● **YOUR OBJECTIVE**
Continue the excerpt about EY's failed break-up plan and the race to succeed its global boss, picking up after its final sentence.

● **EXCERPT**

## Begin

EY’s much-debated break-up plan “Project Everest” barely made it off the foot of the mountain, as the FT revealed back in April.

Instead, the plan designed to liberate the Big Four group from conflict-of-interest rules that limit its consulting arm from working for audit clients has formed deeper divides between the two factions.

A power vacuum has been left in its wake as the firm’s global boss and chief spin-off proponent Carmine Di Sibio prepares to retire next year, the FT’s Stephen Foley and Michael O’Dwyer report.

Leading the succession sprint is Andy Baldwin, Di Sibio’s right-hand man and a key architect of the bungled break-up attempt, said multiple people inside or close to the firm.

The British executive is credited with helping integrate EY’s separate national firms during a three-year stint as head of the group’s European operations before becoming one of Di Sibio’s two deputies in 2019.

Some partners and former partners still close to the firm say that a period of “healing” could be better than another restructuring attempt, though.

## End

● **GIVEN DATA**
## Begin

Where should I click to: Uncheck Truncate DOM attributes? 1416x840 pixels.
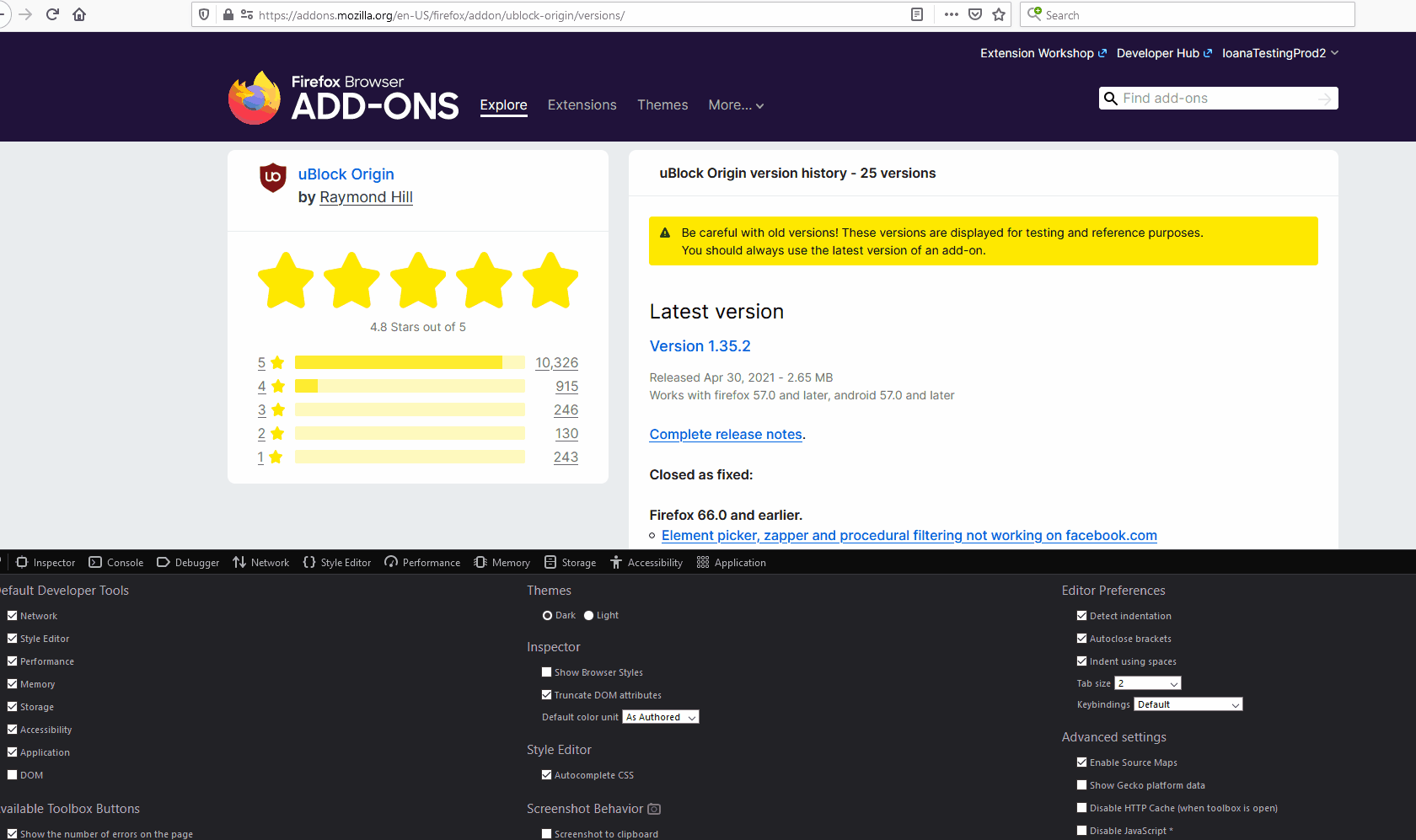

## End
## Begin

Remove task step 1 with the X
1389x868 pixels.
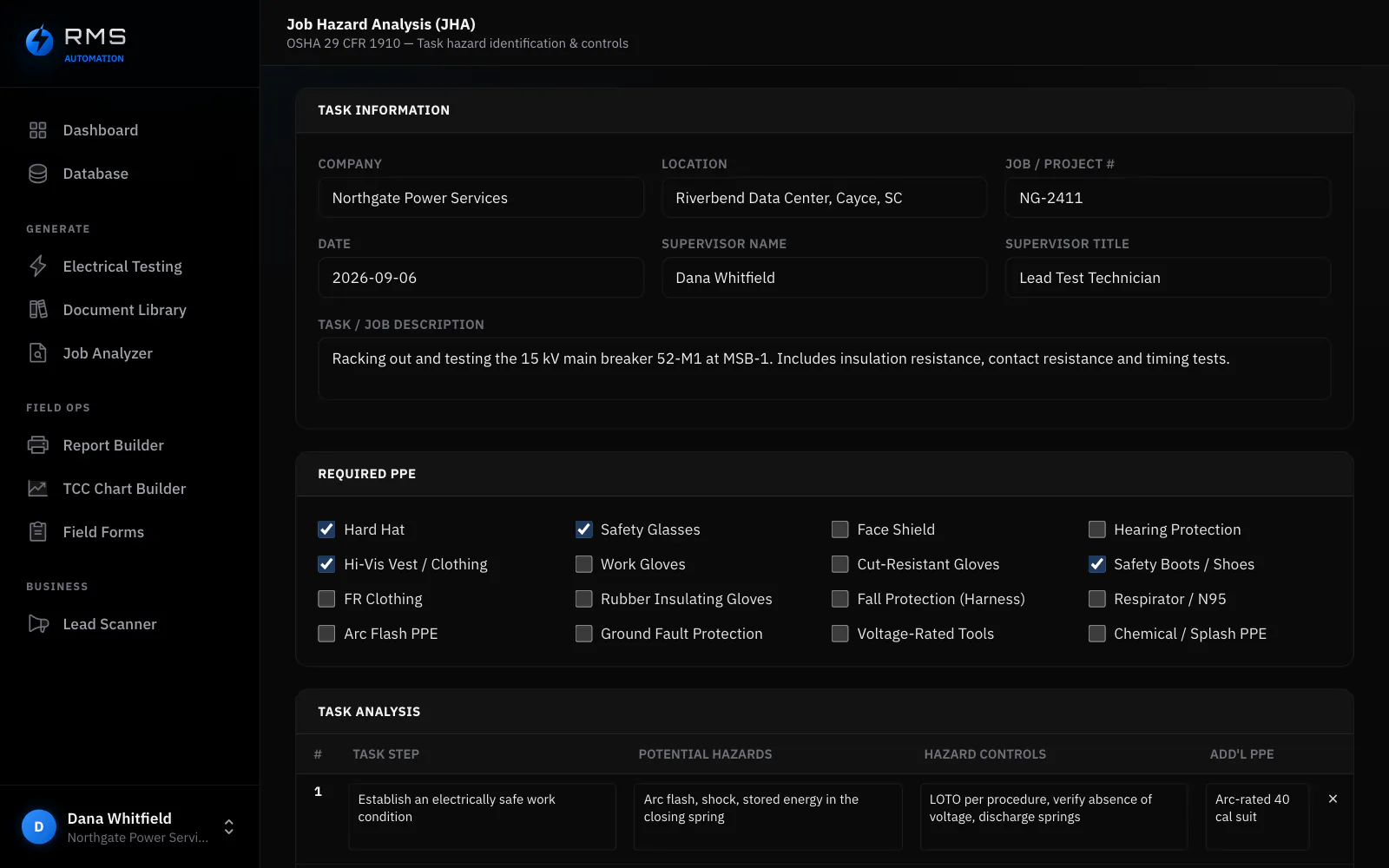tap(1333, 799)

## End
## Begin

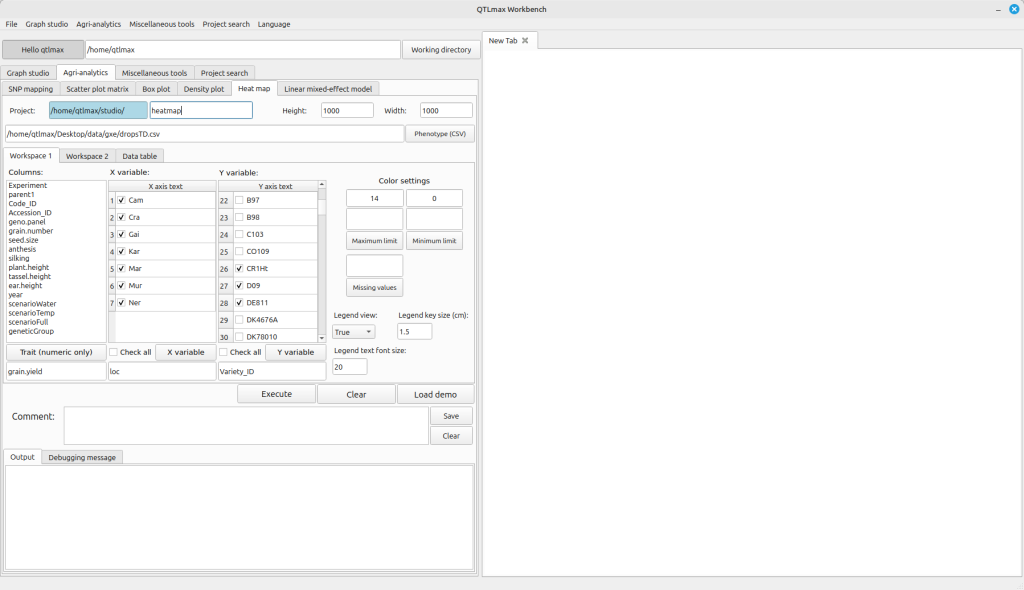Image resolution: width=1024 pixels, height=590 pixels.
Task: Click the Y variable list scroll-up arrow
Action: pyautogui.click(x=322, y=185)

## End

● **ANSWER FOR THIS EXERCISE**
The 57-year-old’s age — he would only be able to serve three years before hitting mandatory retirement age unless given an extension — has been raised as a potential issue.

“Andy is the favourite by a large margin, but things can get weird in a hurry,” said one person familiar with the candidates. “Like a UK Conservative party leadership contest.”

There’s also the Wirecard elephant in the room: Baldwin was in charge of the European region during the scandal. Julie Teigland, another executive said by several insiders to be considering running, was in charge of EY Germany while it audited the collapsed German payments group.

A more neutral candidate is EY’s Canada head Jad Shimaly, insiders say. The Lebanon-born executive was floated as a “dark horse” candidate who could potentially unite the firm’s duelling camps, said one person in attendance.

Marie-Laure Delarue, a French partner who oversees EY’s audit practice globally, was also mentioned as a contender.

Though not vying for the top job herself, US managing partner Julie Boland will be a key player in deciding who comes out on top. It was her opposition that ultimately killed Everest and it would be tough for Baldwin to win unless he can woo her over.

The final candidate will be selected by the global executive committee chaired by Di Sibio and then ratified by a group of prominent partners, so there are many hoops for all the candidates still to go through. Let the politicking begin.

Can Harvey Schwartz restore Carlyle to greatness?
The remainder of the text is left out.